WHAT IS NEEDED: Only the lines from the one containing "At what coordinates" to the end of the records belong in the answer; repeat them exactly and drop the pictures.

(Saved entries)

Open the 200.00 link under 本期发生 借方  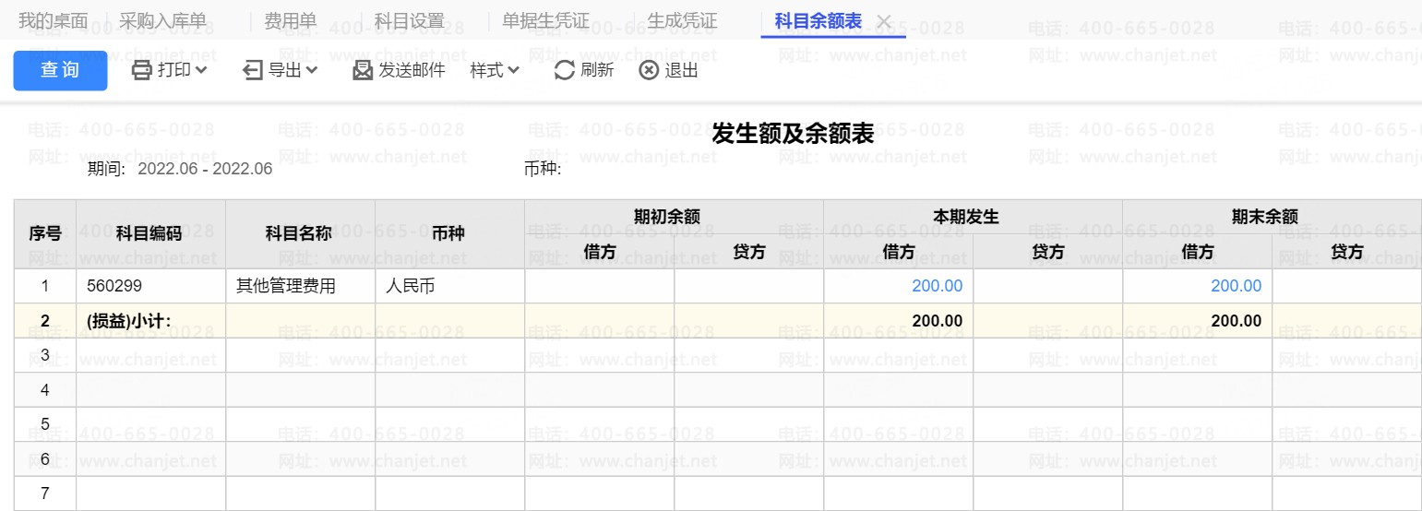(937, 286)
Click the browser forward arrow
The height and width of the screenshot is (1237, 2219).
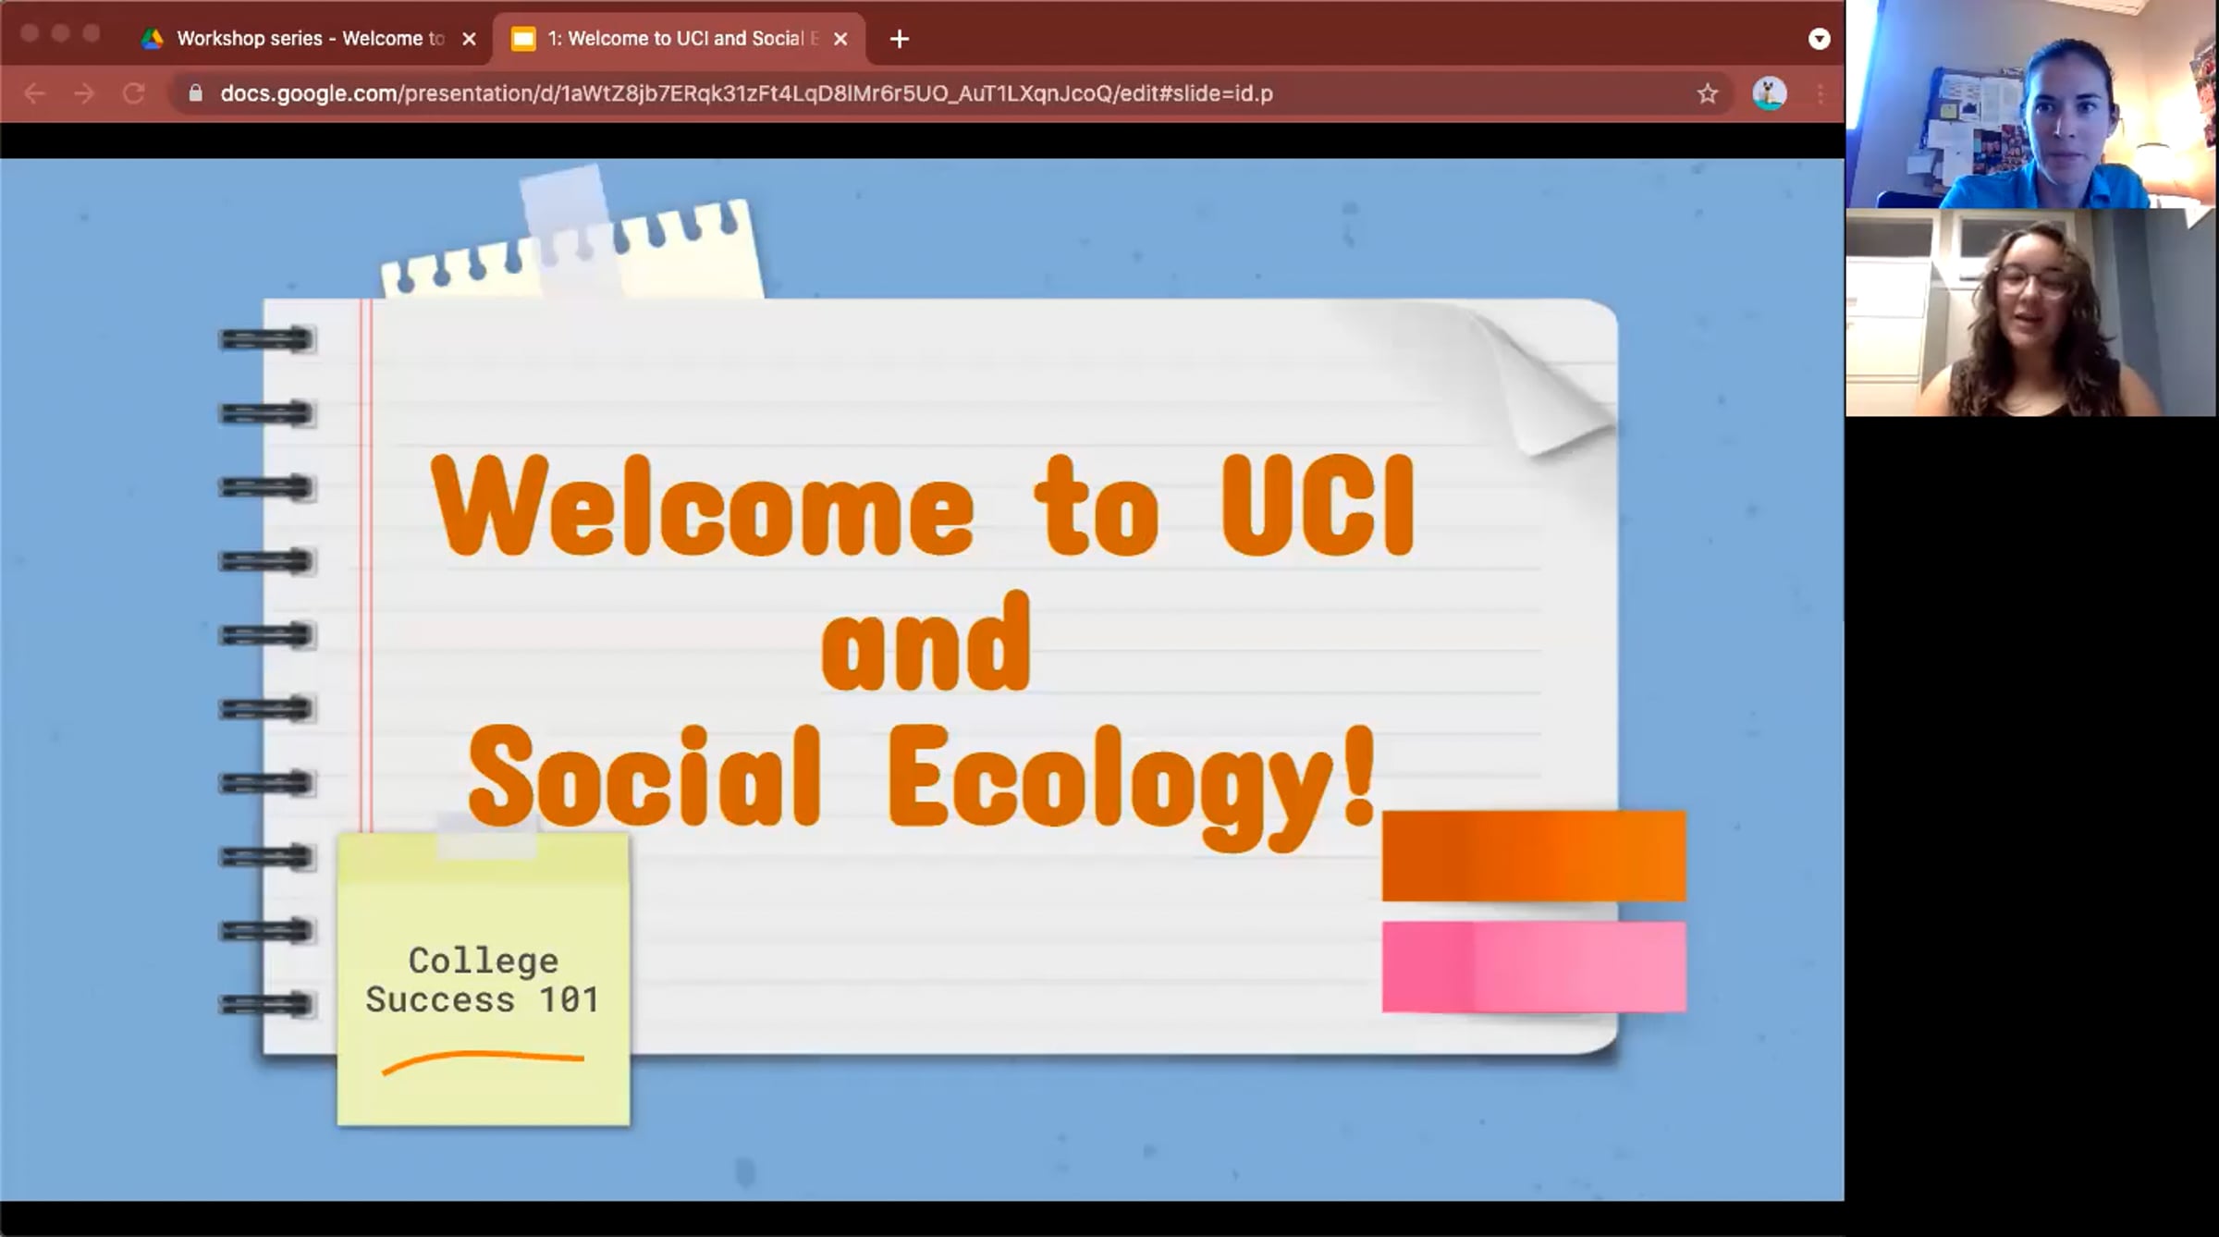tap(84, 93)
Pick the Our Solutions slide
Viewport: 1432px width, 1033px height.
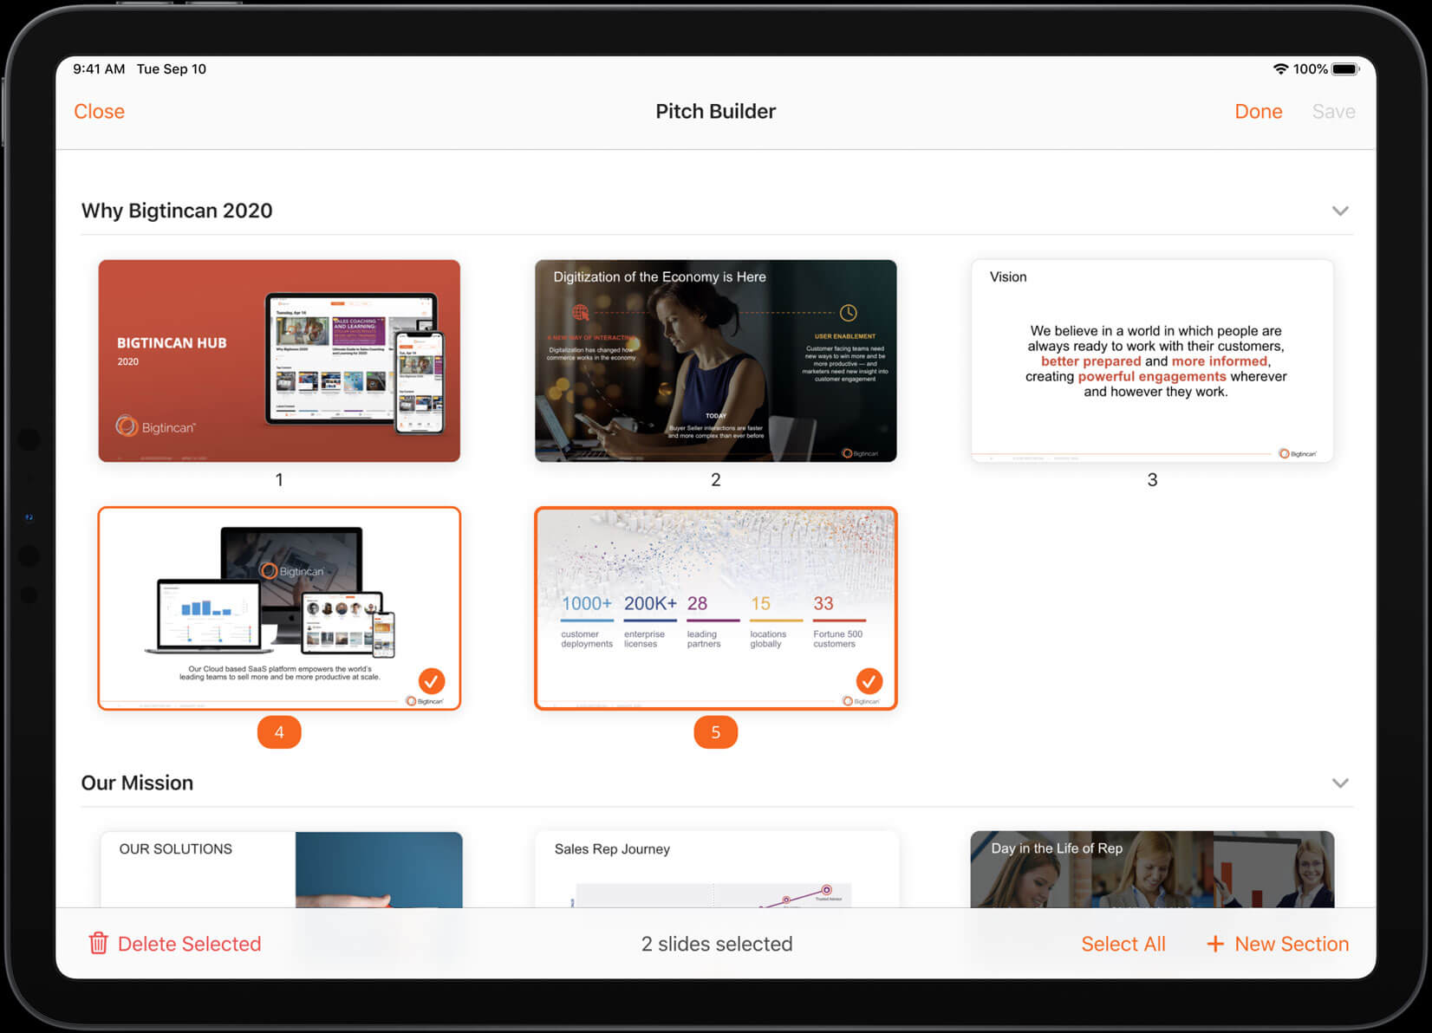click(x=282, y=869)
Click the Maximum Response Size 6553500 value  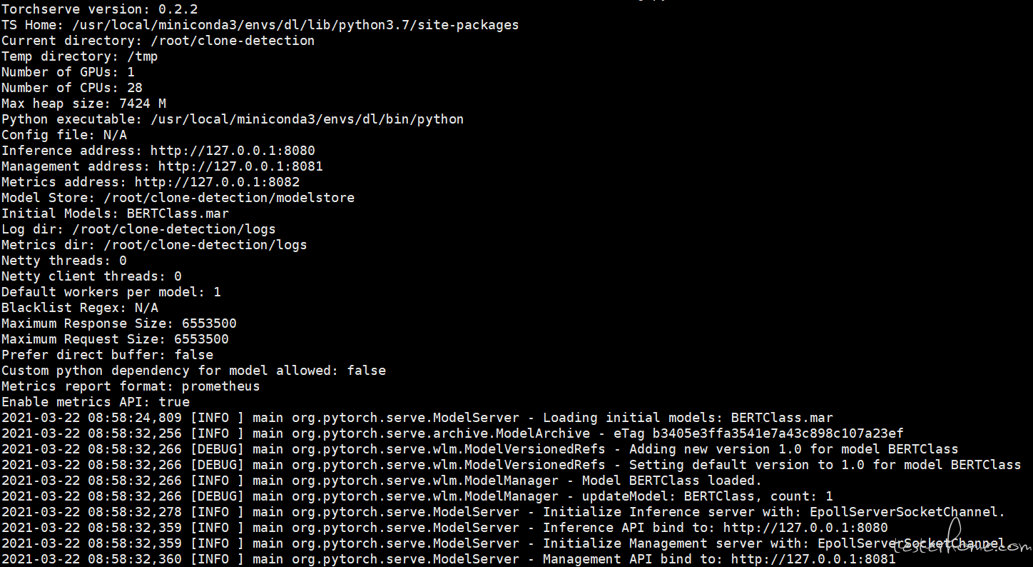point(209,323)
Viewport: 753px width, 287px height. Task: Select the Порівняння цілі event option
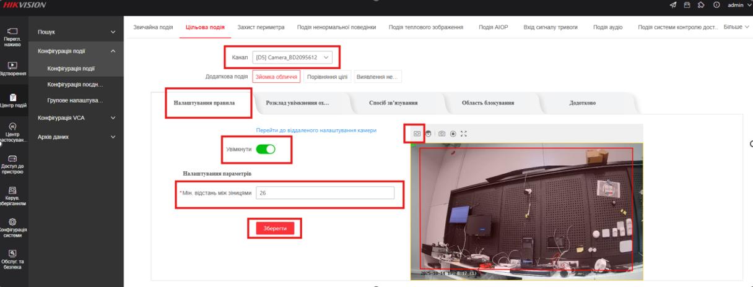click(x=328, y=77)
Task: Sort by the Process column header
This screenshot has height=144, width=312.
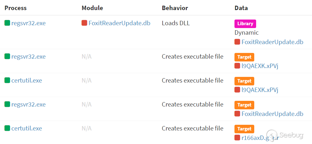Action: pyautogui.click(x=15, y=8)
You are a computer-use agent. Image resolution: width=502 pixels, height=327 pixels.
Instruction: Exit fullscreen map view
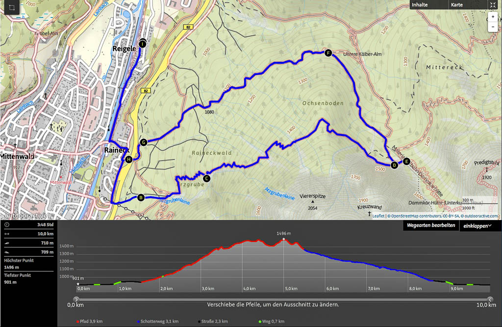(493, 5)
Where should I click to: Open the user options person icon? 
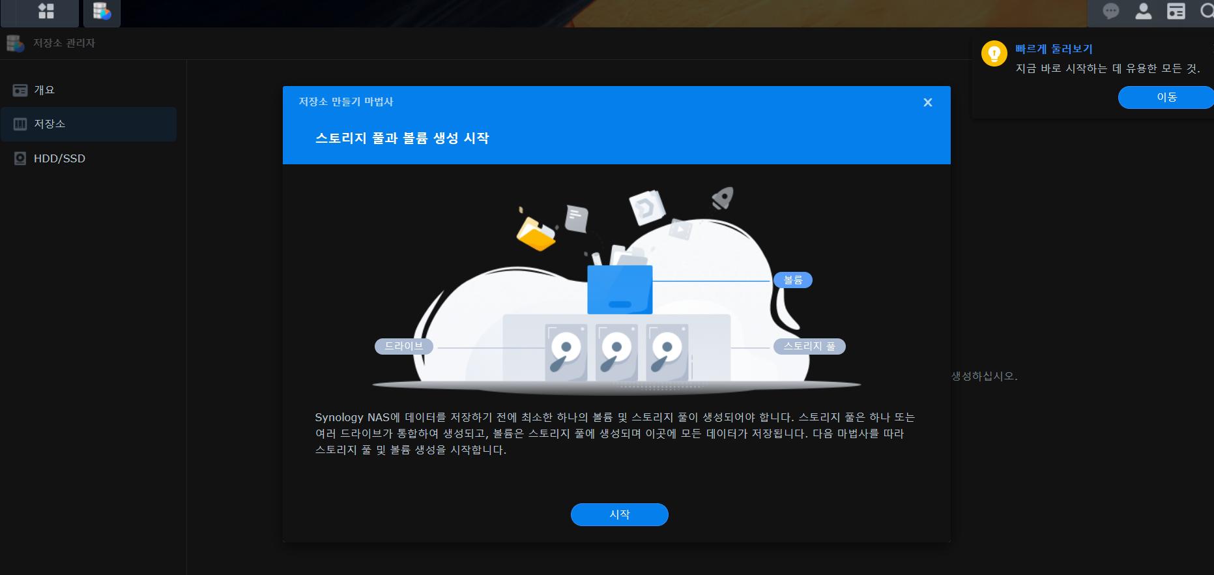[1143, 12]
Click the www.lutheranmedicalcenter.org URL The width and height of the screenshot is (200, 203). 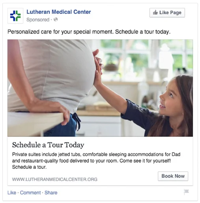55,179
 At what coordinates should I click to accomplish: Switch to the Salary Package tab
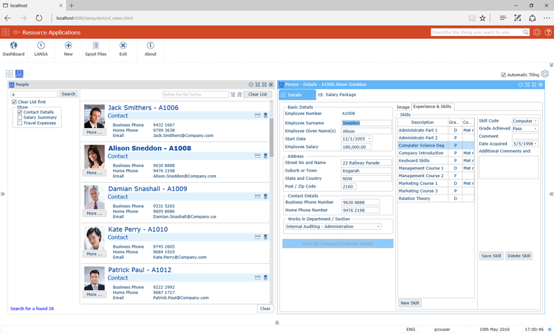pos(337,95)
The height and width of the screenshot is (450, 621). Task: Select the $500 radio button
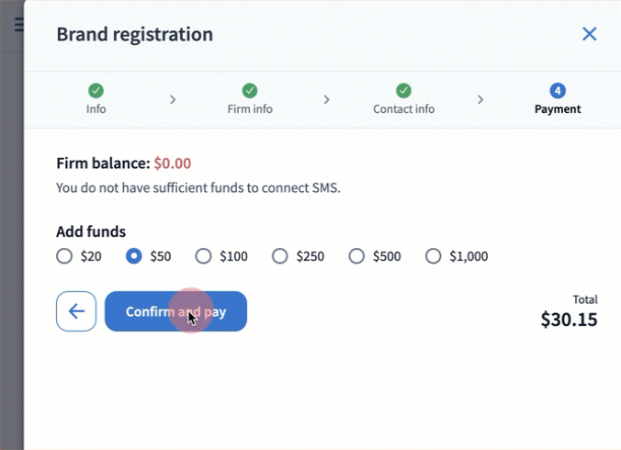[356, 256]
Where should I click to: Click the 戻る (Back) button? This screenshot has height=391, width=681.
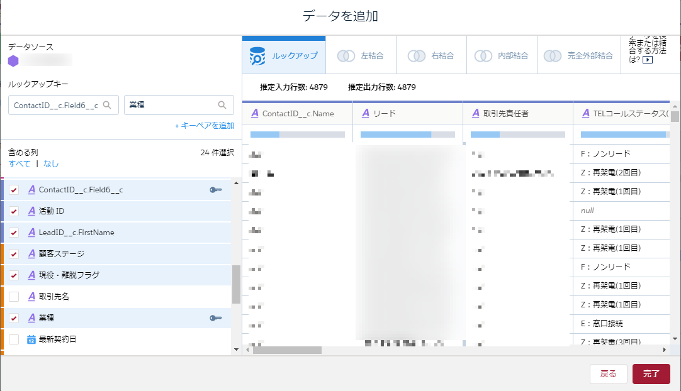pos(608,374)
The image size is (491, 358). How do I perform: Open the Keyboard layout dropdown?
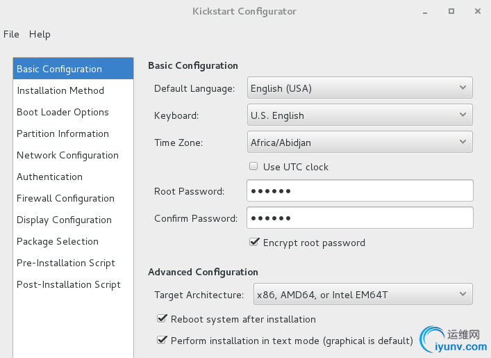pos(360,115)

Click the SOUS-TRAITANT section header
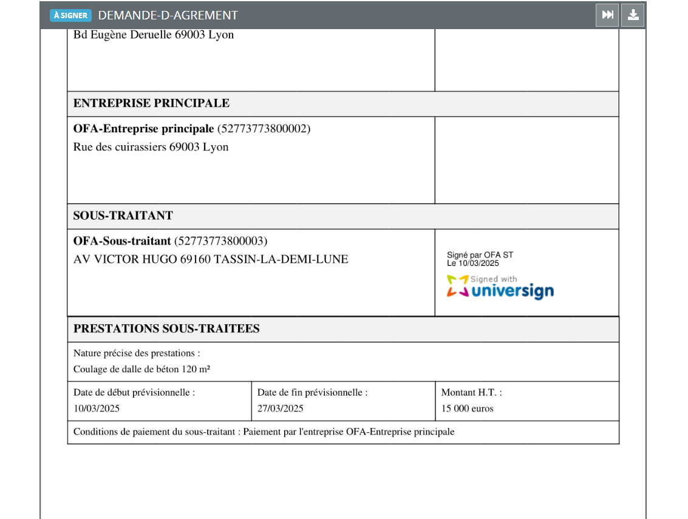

ANSWER TO THIS PROBLEM:
 At what coordinates should I click to accomplish: Switch to the Salary Package tab
pos(337,95)
The height and width of the screenshot is (450, 621). Task: Select the $500 radio button
[356, 256]
Where should I click to: Click the 戻る (Back) button? This screenshot has height=391, width=681.
pos(608,374)
The image size is (491, 358). How do I perform: Open the Keyboard layout dropdown?
pos(360,115)

Click the SOUS-TRAITANT section header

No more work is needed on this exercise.